For fractionation experiments, Drosophila heads were homogenized in Tris/NaCl-buffer and soluble and membrane proteins were separated by ultracentrifugation (Fig 3C). Using immunoblot analysis, the TTD14 protein was detected exclusively in the soluble fraction. Although the antibody specifically detected TTD14 on immunoblots, it did not yield specific signals when used in immunocytochemistry. Therefore, we used flies expressing a myc-tagged TTD14 (TTD14-myc) in photoreceptor cells under the control of the Rh1 promoter and anti-myc antibodies for immunocytochemistry on cross sections through eyes of 24 hours dark- or 16 hours orange light-adapted flies. These experiments revealed a rather uniform signal in the cell body but no signal in the rhabdomeres (Fig 3D). No obvious differences in localization of TTD14-myc between photoreceptor cells of light- or dark-adapted flies were observed. Co-localization of TRPL and TTD14-myc on cross sections through eyes showed that there is indeed a considerable overlap in TRPL and TTD14-myc staining in eyes of light-adapted flies but not in eyes of dark-adapted flies where TRPL is localized in the rhabdomeres (Fig 3D). It has to be noted, however, that in eyes of light-adapted flies, TTD14-myc staining does not completely overlap with TRPL staining, suggesting that the TTD14 protein is not specifically enriched in membrane compartments occupied by TRPL.
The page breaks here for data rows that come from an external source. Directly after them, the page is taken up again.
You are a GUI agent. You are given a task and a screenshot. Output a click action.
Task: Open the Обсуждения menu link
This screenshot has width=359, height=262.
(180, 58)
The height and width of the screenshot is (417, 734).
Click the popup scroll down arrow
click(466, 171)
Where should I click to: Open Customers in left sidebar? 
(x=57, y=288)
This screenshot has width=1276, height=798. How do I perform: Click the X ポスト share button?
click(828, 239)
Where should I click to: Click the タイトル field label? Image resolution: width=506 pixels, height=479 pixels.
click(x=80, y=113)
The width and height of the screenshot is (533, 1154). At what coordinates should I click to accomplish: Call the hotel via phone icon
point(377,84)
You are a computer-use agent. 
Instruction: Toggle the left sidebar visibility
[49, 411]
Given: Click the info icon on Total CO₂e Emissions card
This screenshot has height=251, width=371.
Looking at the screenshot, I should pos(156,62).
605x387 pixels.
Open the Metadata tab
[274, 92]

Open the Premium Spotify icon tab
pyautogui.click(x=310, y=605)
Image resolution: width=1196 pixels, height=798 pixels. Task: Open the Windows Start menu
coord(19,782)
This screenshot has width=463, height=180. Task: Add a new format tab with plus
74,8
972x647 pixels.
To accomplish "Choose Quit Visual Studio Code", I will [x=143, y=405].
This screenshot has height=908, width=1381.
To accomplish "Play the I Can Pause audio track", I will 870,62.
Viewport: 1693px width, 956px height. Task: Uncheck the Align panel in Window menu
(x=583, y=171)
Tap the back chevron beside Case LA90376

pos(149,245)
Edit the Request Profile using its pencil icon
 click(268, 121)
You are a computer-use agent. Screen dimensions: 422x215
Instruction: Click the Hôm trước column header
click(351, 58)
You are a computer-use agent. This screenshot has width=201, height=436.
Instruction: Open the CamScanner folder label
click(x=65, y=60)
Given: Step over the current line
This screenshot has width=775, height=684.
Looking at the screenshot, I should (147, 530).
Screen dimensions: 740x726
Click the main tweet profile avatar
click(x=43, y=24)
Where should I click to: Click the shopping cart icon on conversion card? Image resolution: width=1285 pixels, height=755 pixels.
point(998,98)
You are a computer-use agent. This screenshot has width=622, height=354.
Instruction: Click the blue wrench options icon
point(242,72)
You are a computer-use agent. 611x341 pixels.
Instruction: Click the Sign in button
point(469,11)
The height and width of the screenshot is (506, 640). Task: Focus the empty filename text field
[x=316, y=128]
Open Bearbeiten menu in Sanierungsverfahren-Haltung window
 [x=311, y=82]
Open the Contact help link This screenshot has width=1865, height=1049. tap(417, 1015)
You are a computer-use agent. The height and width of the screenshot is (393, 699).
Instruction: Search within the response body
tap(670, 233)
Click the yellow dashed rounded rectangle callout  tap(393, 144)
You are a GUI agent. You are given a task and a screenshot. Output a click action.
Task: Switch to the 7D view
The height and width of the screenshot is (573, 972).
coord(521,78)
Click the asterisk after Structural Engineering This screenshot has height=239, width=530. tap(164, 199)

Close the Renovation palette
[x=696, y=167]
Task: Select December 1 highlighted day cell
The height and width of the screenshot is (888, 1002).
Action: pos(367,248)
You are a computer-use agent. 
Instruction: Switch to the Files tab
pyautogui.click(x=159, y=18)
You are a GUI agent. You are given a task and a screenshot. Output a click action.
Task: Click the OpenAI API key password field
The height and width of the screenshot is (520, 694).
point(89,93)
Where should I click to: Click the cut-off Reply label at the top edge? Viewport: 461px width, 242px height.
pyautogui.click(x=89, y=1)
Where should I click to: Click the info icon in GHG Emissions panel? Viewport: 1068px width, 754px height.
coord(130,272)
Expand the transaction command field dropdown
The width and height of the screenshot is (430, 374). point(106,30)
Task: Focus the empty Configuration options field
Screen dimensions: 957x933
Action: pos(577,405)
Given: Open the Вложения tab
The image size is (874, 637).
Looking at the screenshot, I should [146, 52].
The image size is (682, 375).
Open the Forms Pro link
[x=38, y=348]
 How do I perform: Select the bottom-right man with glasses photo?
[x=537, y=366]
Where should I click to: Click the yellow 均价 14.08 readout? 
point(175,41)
In order to test the predicted nucleotide binding activity of the TTD14 protein, we performed an in vitro nucleotide binding assay. Purified recombinant full-length TTD14-A protein was incubated with agarose beads coupled to ATP, GTP, or no nucleotide (control). After removal of unbound protein, TTD14 was eluted from the beads with either 25 mM ATP or 25 mM GTP. TTD14 protein was recovered from GTP beads but not from ATP or control beads indicating that TTD14 is a GTP-binding protein (Fig 3E). In order to test an effect of the P75L mutation present in the ttd14P75L allele on GTP-binding, we generated a plasmid for recombinant expression of TTD14 protein harboring the P75L amino acid substitution. This amino acid substitution did not affect protein stability as the mutated protein could be purified in an amount comparable to the wild type TTD14 protein (Fig 3E). However, the P75L mutation abolished GTP binding of TTD14 in the in vitro nucleotide binding assay (Fig 3E) indicating that the predicted Walker A motif (amino acids 73–80) is likely to be involved in GTP binding. In addition, the mutant phenotype of the ttd14P75L allele might be attributed to the loss of GTP binding activity, suggesting that GTP binding is essential for the biological function of the TTD14 protein.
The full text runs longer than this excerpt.